→ **PROVIDED TEXT**

──────

Re: [PATCH V13 12/12] PCI: tegra: Add Tegra194 PCIe support

From: Lorenzo Pieralisi <lorenzo.pieralisi@arm.com>
To: Vidya Sagar <vidyas@nvidia.com>
Cc: bhelgaas@google.com, robh+dt@kernel.org, mark.rutland@arm.com,
	thierry.reding@gmail.com, jonathanh@nvidia.com, kishon@ti.com,
	catalin.marinas@arm.com, will.deacon@arm.com,
	jingoohan1@gmail.com, gustavo.pimentel@synopsys.com,
	digetx@gmail.com, mperttunen@nvidia.com,
	linux-pci@vger.kernel.org, devicetree@vger.kernel.org,
	linux-tegra@vger.kernel.org, linux-kernel@vger.kernel.org,
	linux-arm-kernel@lists.infradead.org, kthota@nvidia.com,
	mmaddireddy@nvidia.com, sagar.tv@gmail.com
Subject: Re: [PATCH V13 12/12] PCI: tegra: Add Tegra194 PCIe support
Date: Tue, 30 Jul 2019 16:49:39 +0100	[thread overview]
Message-ID: <20190730154939.GA367@e121166-lin.cambridge.arm.com> (raw)
In-Reply-To: <be6367bc-08a0-762a-aae8-b3f0376d0e9a@nvidia.com>

On Tue, Jul 23, 2019 at 08:14:08PM +0530, Vidya Sagar wrote:
> On 7/16/2019 4:52 PM, Lorenzo Pieralisi wrote:
> > On Sat, Jul 13, 2019 at 12:34:34PM +0530, Vidya Sagar wrote:
> > 
> > [...]
> > 
> > > > > > > +static int tegra_pcie_bpmp_set_ctrl_state(struct tegra_pcie_dw *pcie,
> > > > > > > +					  bool enable)
> > > > > > > +{
> > > > > > > +	struct mrq_uphy_response resp;
> > > > > > > +	struct tegra_bpmp_message msg;
> > > > > > > +	struct mrq_uphy_request req;
> > > > > > > +	int err;
> > > > > > > +
> > > > > > > +	if (pcie->cid == 5)
> > > > > > > +		return 0;
> > > > > > 
> > > > > > What's wrong with cid == 5 ? Explain please.
> > > > > Controller with ID=5 doesn't need any programming to enable it which is
> > > > > done here through calling firmware API.
> > > > > 
> > > > > > 
> > > > > > > +	memset(&req, 0, sizeof(req));
> > > > > > > +	memset(&resp, 0, sizeof(resp));
> > > > > > > +
> > > > > > > +	req.cmd = CMD_UPHY_PCIE_CONTROLLER_STATE;
> > > > > > > +	req.controller_state.pcie_controller = pcie->cid;
> > > > > > > +	req.controller_state.enable = enable;
> > > > > > > +
> > > > > > > +	memset(&msg, 0, sizeof(msg));
> > > > > > > +	msg.mrq = MRQ_UPHY;
> > > > > > > +	msg.tx.data = &req;
> > > > > > > +	msg.tx.size = sizeof(req);
> > > > > > > +	msg.rx.data = &resp;
> > > > > > > +	msg.rx.size = sizeof(resp);
> > > > > > > +
> > > > > > > +	if (irqs_disabled())

──────

Records excerpted from a collection:
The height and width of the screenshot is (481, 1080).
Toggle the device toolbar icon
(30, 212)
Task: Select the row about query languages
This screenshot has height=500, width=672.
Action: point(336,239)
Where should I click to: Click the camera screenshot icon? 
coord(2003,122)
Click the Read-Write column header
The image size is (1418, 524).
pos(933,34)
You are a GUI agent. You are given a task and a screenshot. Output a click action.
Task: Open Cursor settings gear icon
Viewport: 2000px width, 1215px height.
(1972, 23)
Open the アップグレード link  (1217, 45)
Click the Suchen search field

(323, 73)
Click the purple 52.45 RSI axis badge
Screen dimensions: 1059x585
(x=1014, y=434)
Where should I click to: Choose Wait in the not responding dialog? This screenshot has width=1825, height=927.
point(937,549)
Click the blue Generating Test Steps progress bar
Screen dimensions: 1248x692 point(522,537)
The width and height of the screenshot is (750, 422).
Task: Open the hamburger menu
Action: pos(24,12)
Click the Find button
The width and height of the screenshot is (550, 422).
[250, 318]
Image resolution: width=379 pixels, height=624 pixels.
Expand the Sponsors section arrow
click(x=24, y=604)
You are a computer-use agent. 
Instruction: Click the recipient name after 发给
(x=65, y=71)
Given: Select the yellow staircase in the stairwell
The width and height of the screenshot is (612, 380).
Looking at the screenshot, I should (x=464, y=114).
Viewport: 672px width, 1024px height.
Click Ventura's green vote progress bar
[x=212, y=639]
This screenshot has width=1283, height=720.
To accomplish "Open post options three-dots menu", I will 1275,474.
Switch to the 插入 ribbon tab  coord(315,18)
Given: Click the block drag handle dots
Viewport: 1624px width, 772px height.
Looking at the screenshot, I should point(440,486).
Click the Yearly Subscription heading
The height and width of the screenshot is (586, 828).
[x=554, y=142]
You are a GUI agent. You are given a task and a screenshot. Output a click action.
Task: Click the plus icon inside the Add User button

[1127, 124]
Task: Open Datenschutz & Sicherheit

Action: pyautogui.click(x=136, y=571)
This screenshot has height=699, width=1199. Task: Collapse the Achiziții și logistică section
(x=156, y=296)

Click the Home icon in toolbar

──────

→ **INSTRUCTION A**
Answer these questions from the patch review thread:
(i) On what date and at what time was this reply sent?
(ii) Why does the function return 0 when the controller ID is 5?
(iii) What value is assigned to msg.mrq?
→ **INSTRUCTION B**
Rename "Viewport" to "Window" in the records, covering everything from the line containing "Given: Select the" through the end of the records. Give back only those lines, with nothing else changed.

→ **COMPLETE RESPONSE A**
(i) Tue, 30 Jul 2019 16:49:39 +0100
(ii) The controller with ID 5 does not need any programming to enable it, and here that programming is done by calling the firmware API.
(iii) MRQ_UPHY

→ **COMPLETE RESPONSE B**
Given: Select the yellow staircase in the stairwell
The width and height of the screenshot is (612, 380).
Looking at the screenshot, I should (x=464, y=114).
Window: 672px width, 1024px height.
Click Ventura's green vote progress bar
[x=212, y=639]
This screenshot has width=1283, height=720.
To accomplish "Open post options three-dots menu", I will 1275,474.
Switch to the 插入 ribbon tab  coord(315,18)
Given: Click the block drag handle dots
Window: 1624px width, 772px height.
Looking at the screenshot, I should point(440,486).
Click the Yearly Subscription heading
The height and width of the screenshot is (586, 828).
[x=554, y=142]
You are a GUI agent. You are given a task and a screenshot. Output a click action.
Task: Click the plus icon inside the Add User button

[1127, 124]
Task: Open Datenschutz & Sicherheit

Action: pyautogui.click(x=136, y=571)
This screenshot has height=699, width=1199. Task: Collapse the Achiziții și logistică section
(x=156, y=296)

Click the Home icon in toolbar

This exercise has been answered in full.